* [YOUR GOAL] Once the line containing "1062x597 pixels." appears, output it and each remaining line of the records below exactly, with no pictures and nothing more.

* [DATA EXCERPTS]
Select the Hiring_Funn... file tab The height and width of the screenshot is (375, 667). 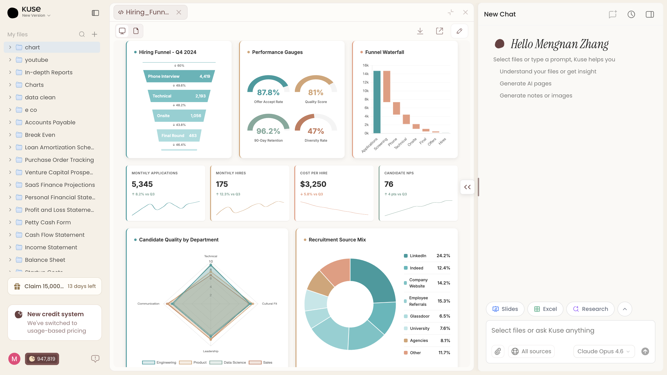[147, 12]
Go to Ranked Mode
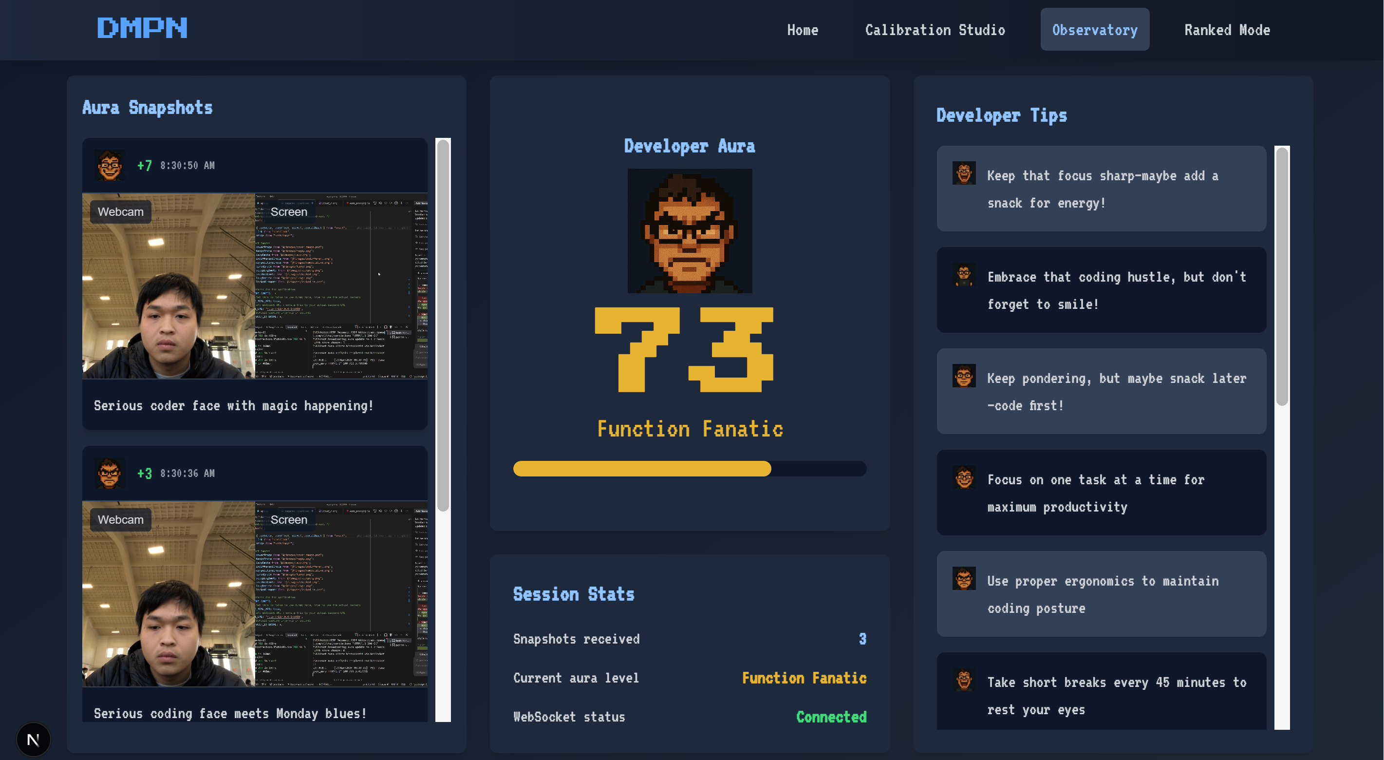Screen dimensions: 1384x760 pyautogui.click(x=1227, y=30)
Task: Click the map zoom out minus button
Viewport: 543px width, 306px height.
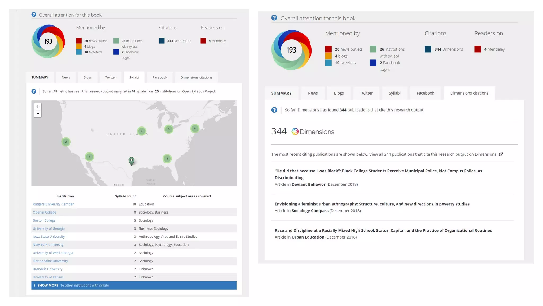Action: tap(38, 114)
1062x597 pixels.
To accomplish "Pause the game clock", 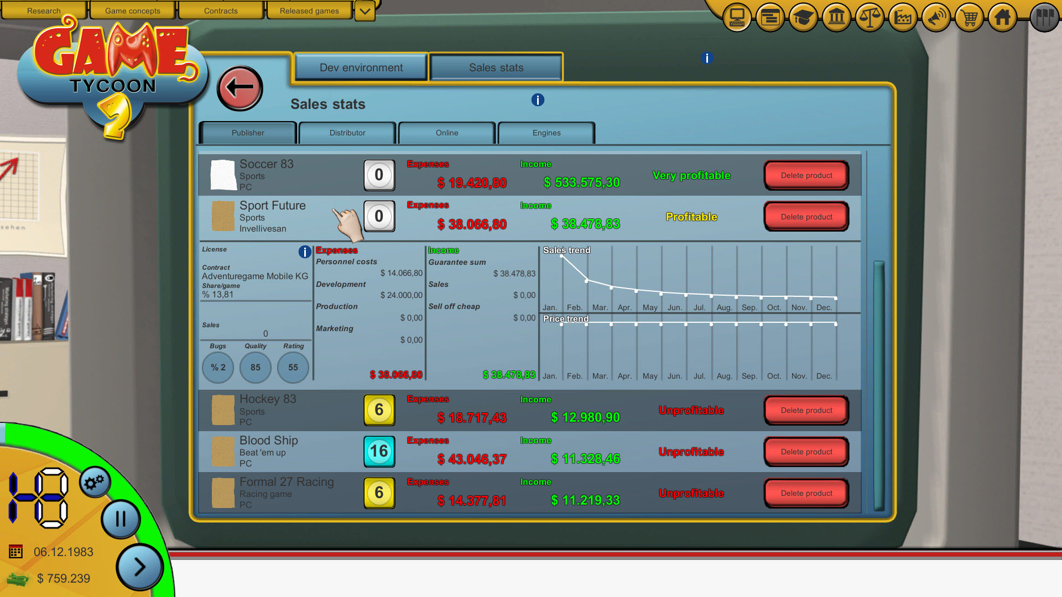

* [REPLY]
1062x597 pixels.
To accomplish "Pause the game clock", 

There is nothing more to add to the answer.